◆ Request ◆
Edit everything from the line containing "Click the Reset view icon" down to the end of the items, changing "Aggregate Report" to "Summary Report" and keeping all else the same. Leave the pictures out of your answer.

[Item position entries]
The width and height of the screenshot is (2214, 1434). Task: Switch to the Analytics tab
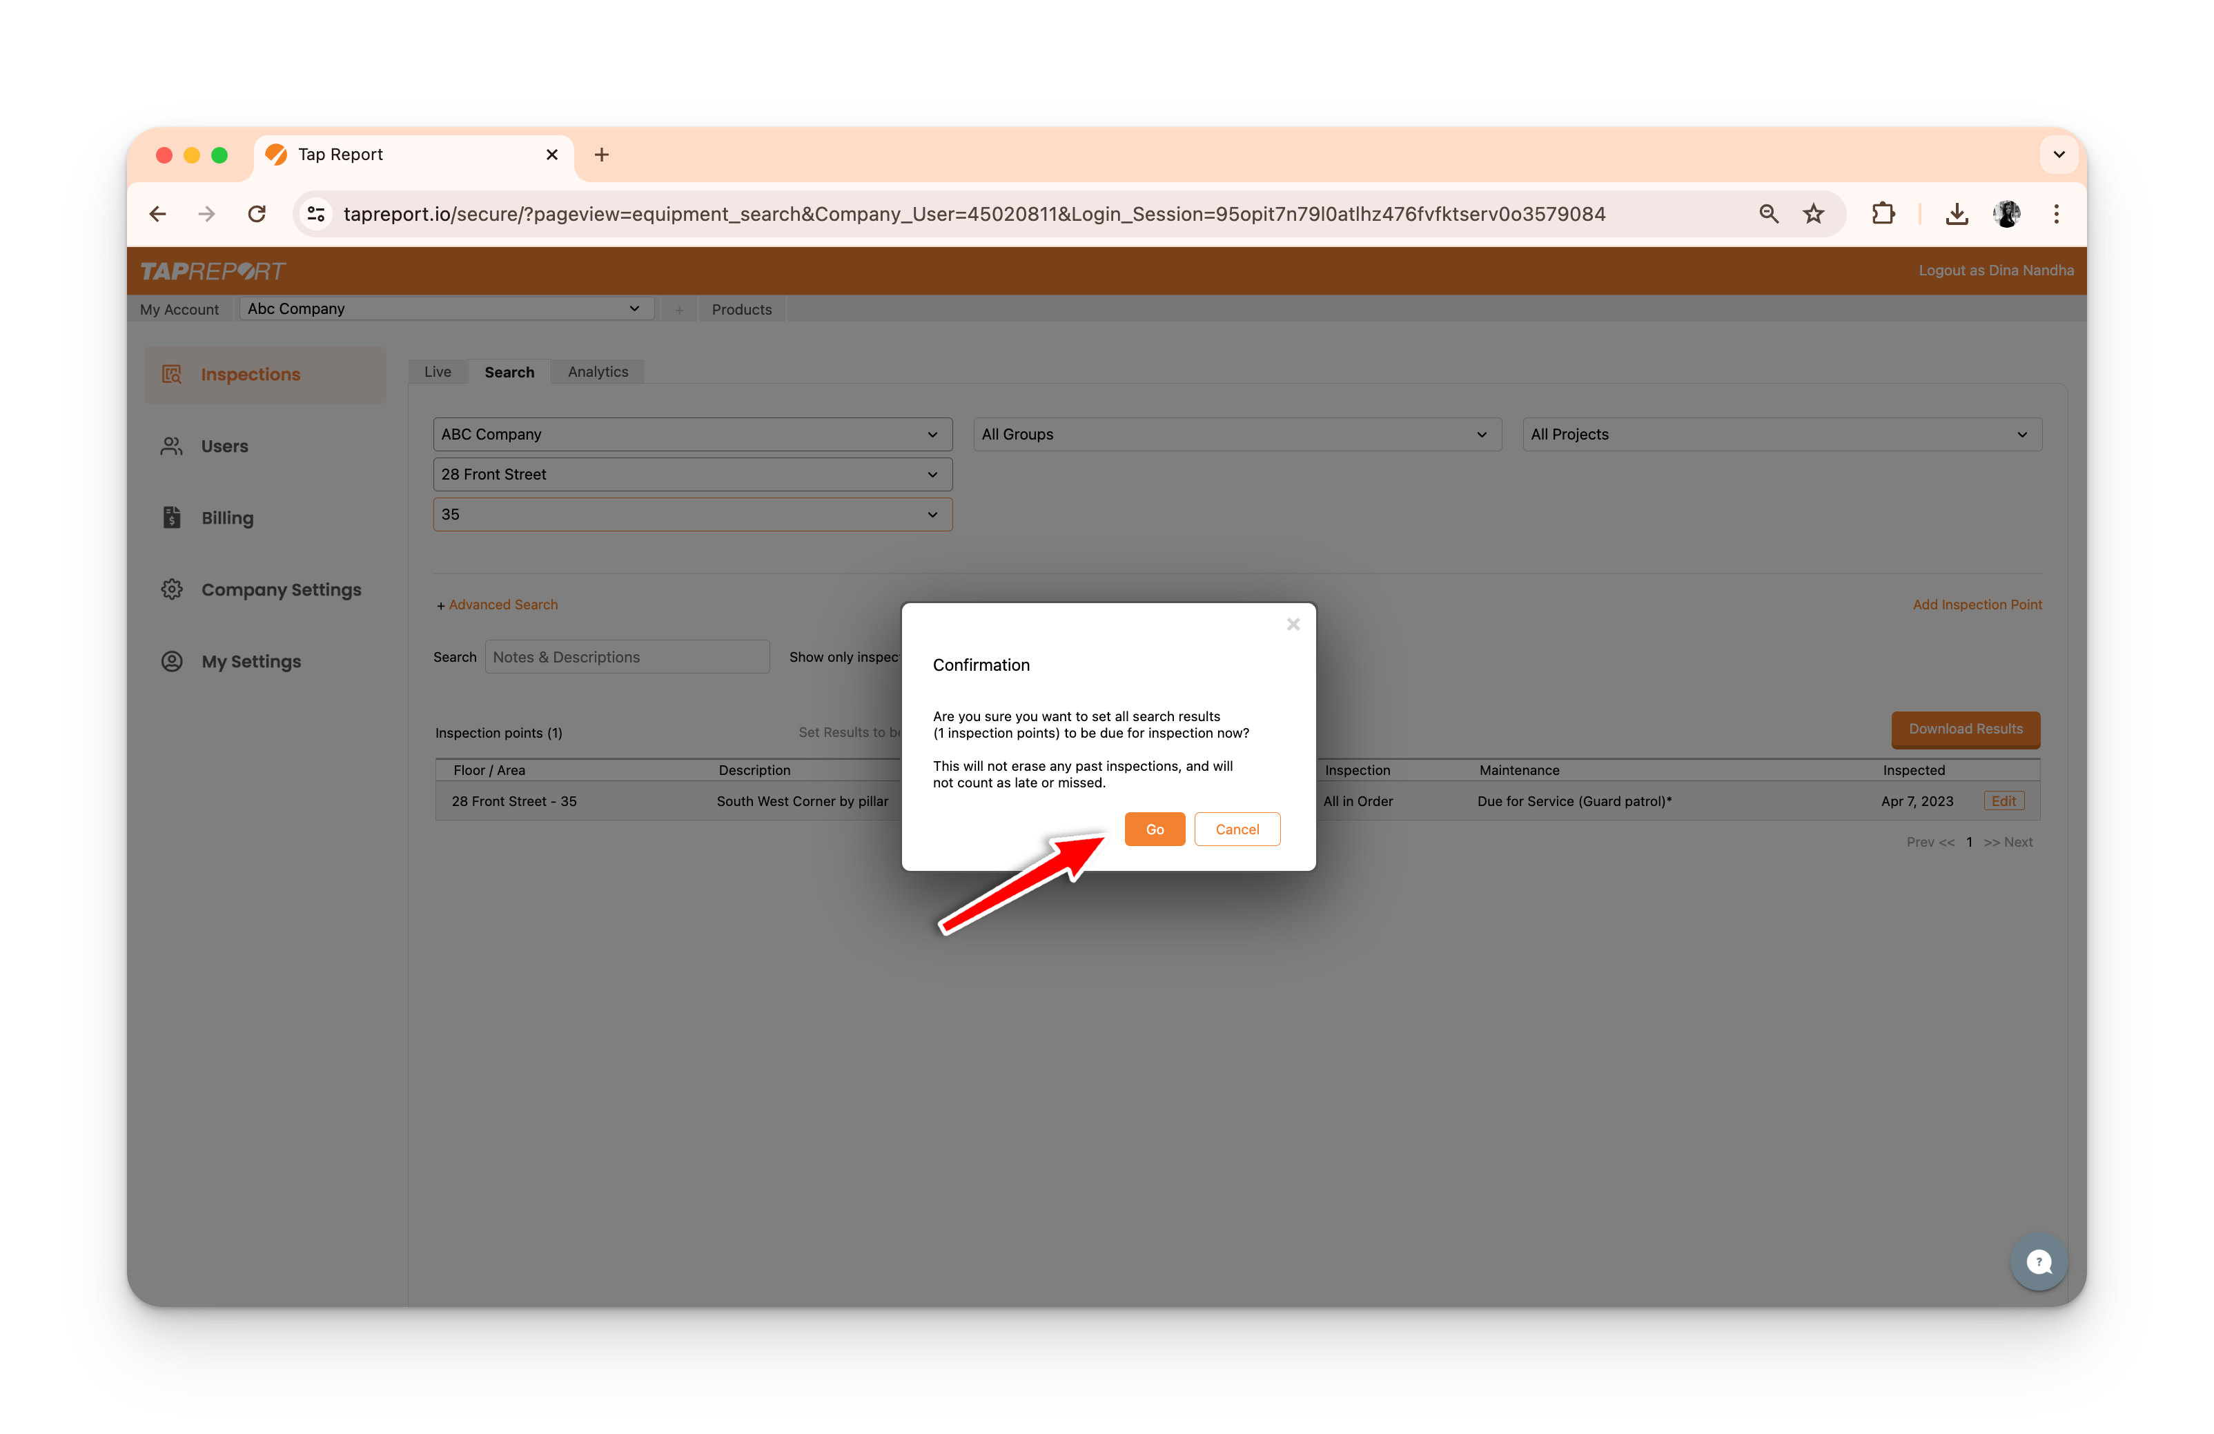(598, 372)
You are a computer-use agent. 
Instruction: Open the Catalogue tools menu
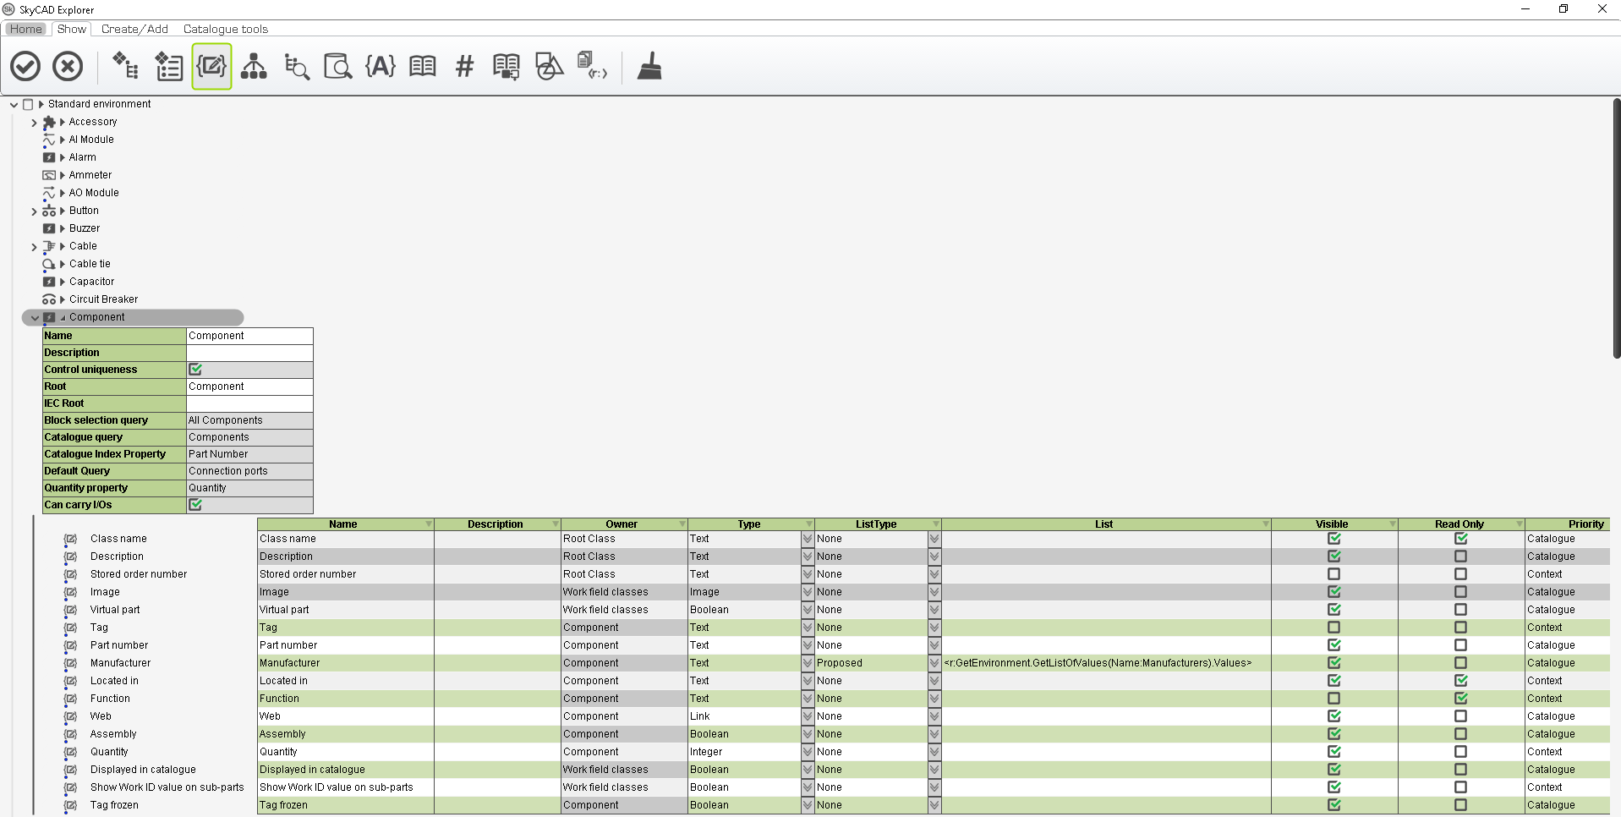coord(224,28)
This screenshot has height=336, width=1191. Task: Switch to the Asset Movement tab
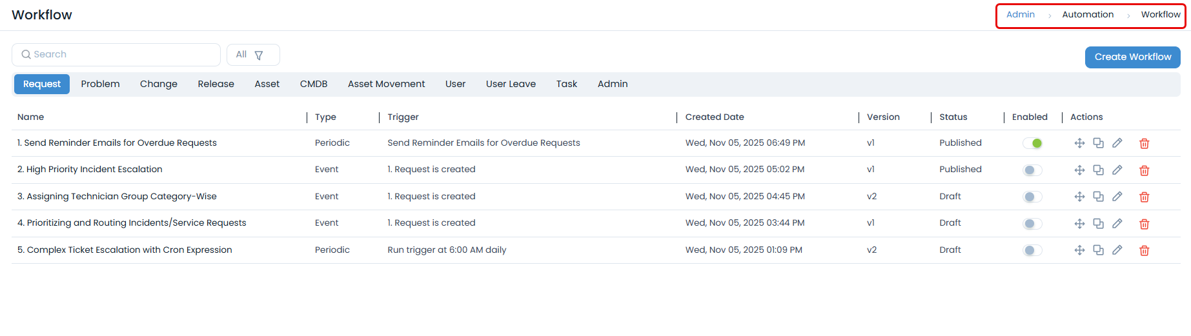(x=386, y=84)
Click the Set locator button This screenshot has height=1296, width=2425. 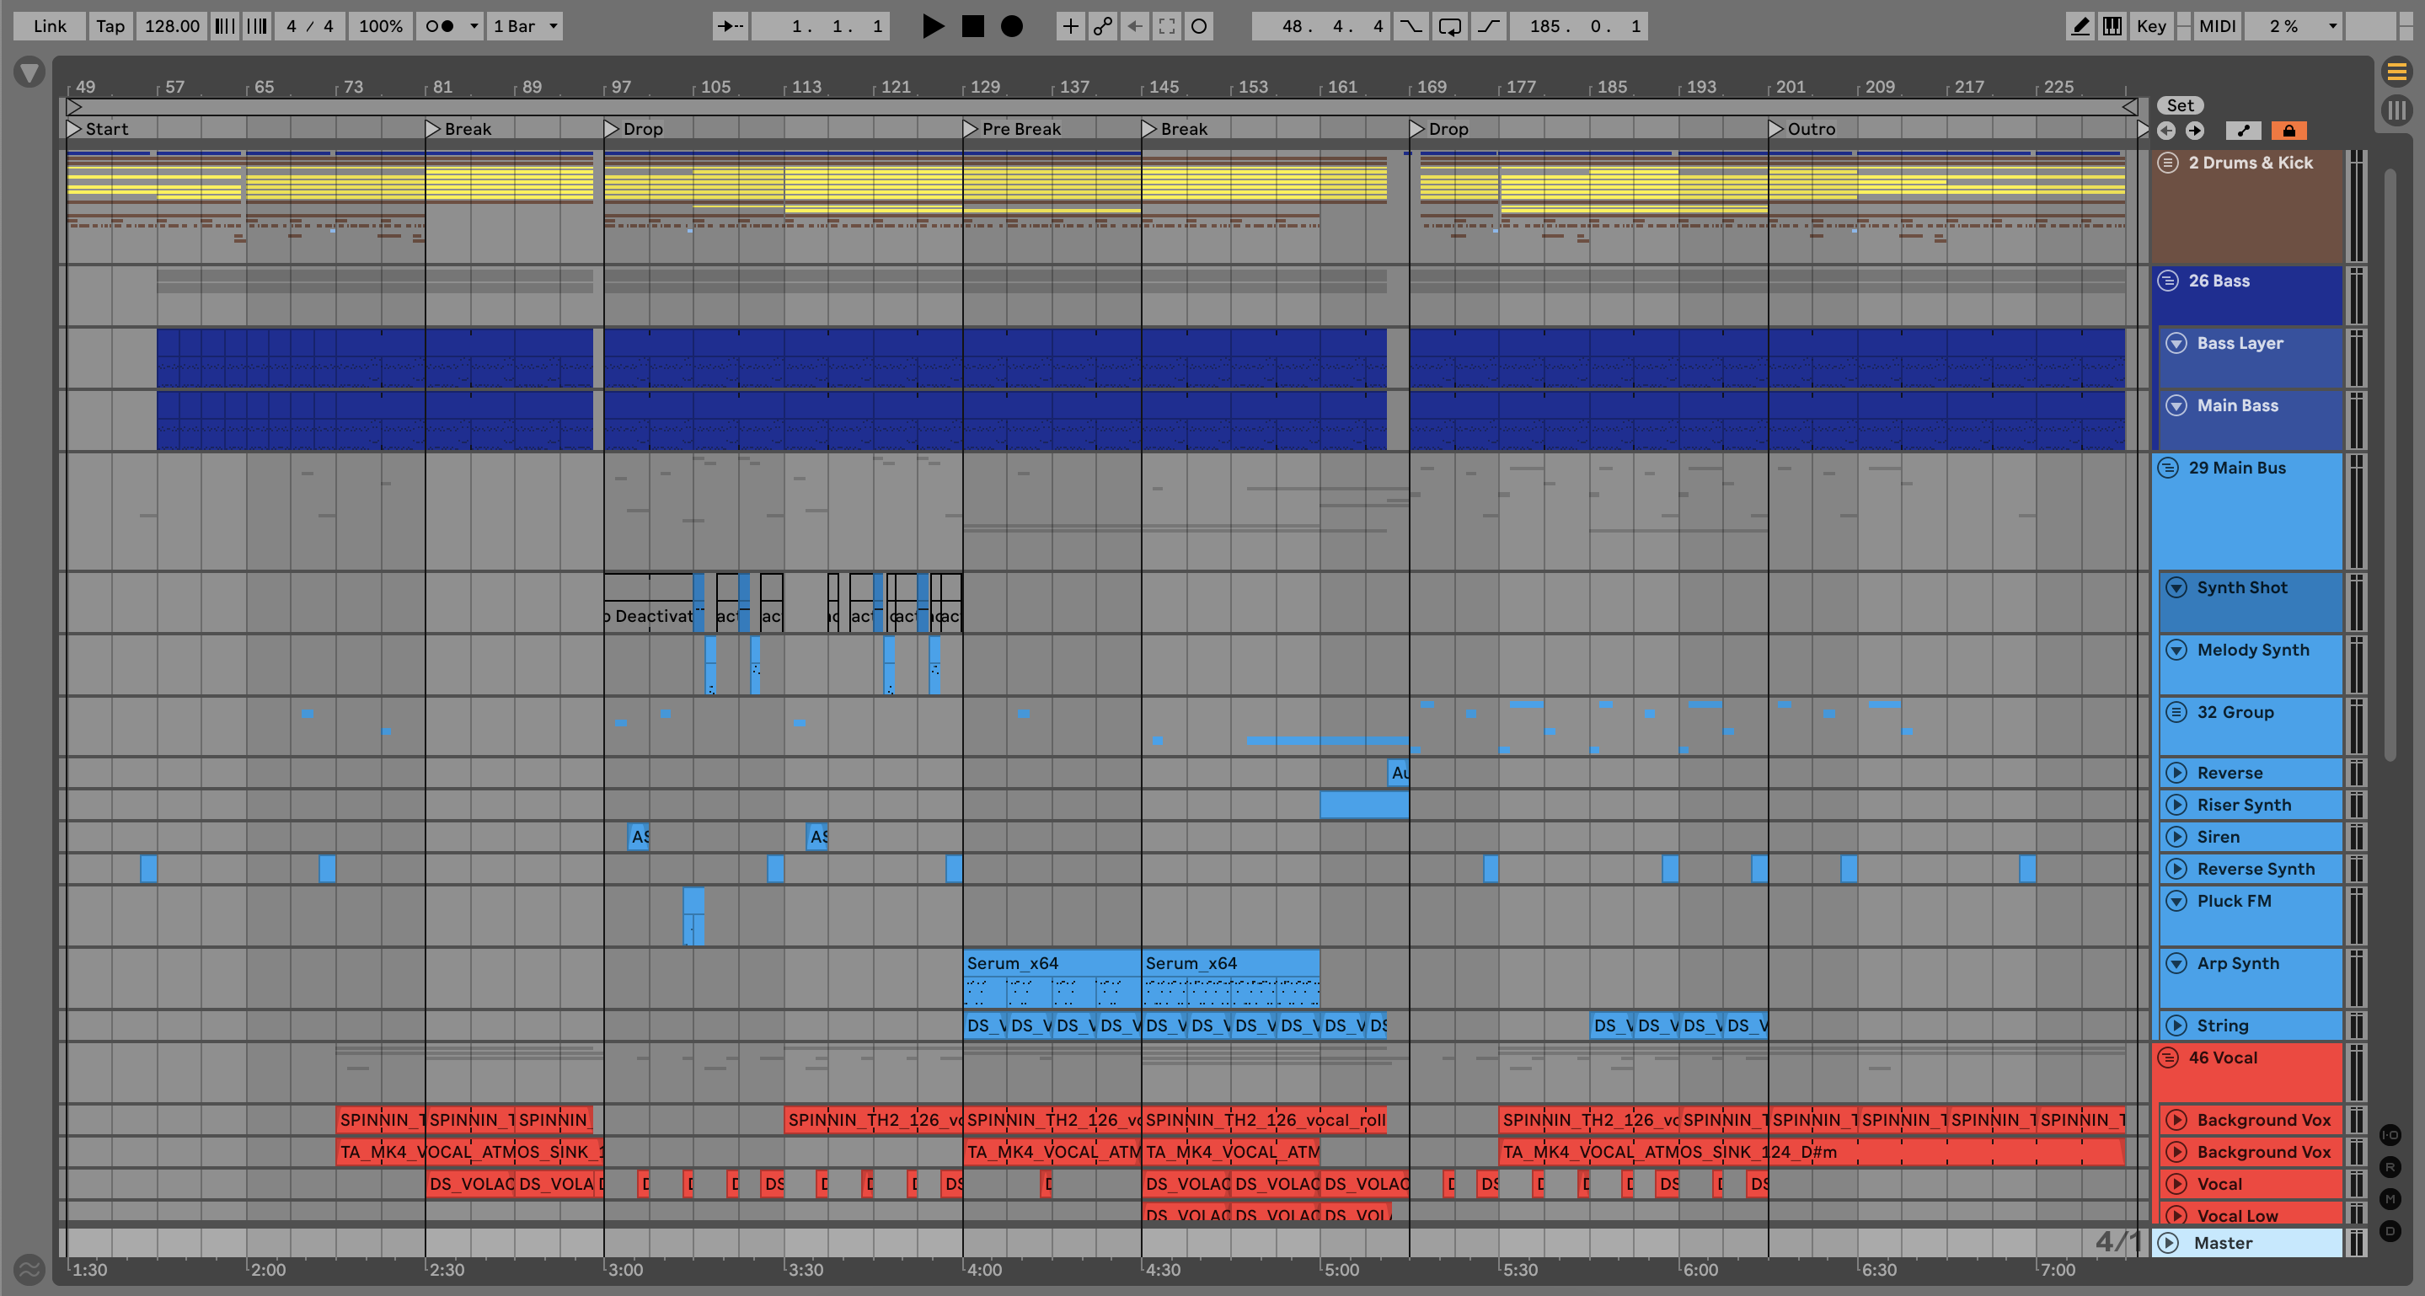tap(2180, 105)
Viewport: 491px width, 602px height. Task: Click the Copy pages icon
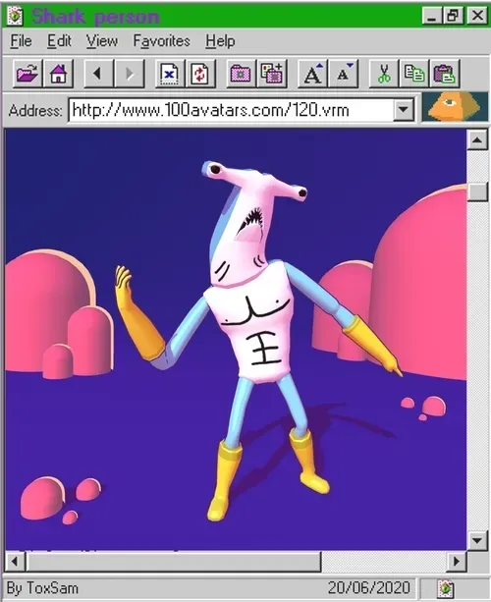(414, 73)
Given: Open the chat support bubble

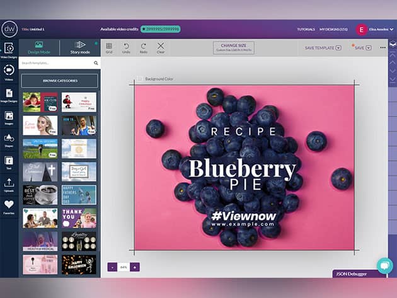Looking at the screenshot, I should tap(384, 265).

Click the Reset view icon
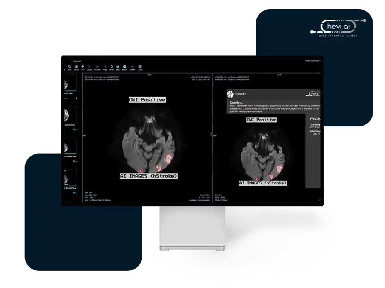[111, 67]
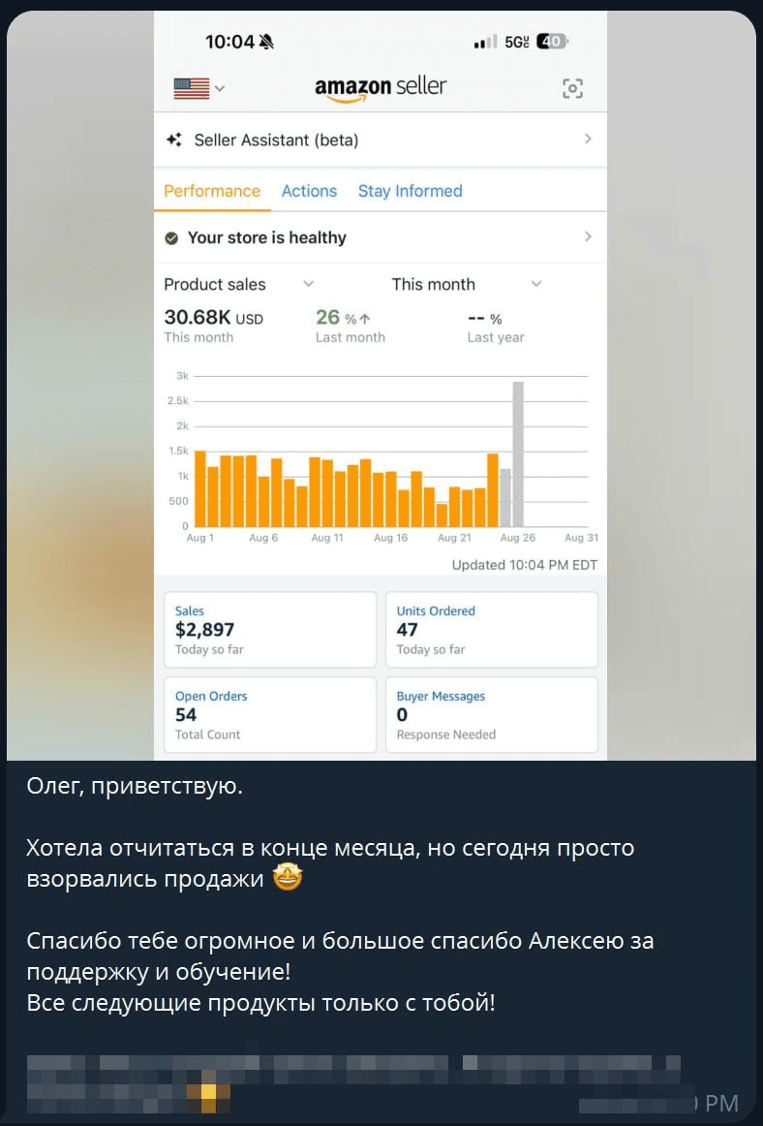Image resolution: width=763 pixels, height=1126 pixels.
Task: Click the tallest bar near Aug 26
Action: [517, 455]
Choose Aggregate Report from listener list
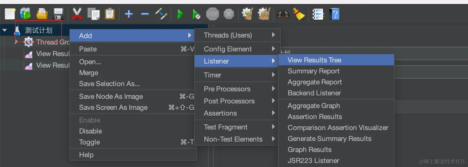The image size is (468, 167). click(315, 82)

◆ Reply ◆
Click the Reset view icon
[111, 67]
Image resolution: width=763 pixels, height=1126 pixels.
Task: Click the tallest bar near Aug 26
Action: [517, 455]
Choose Summary Report from listener list
The image size is (468, 167). click(315, 82)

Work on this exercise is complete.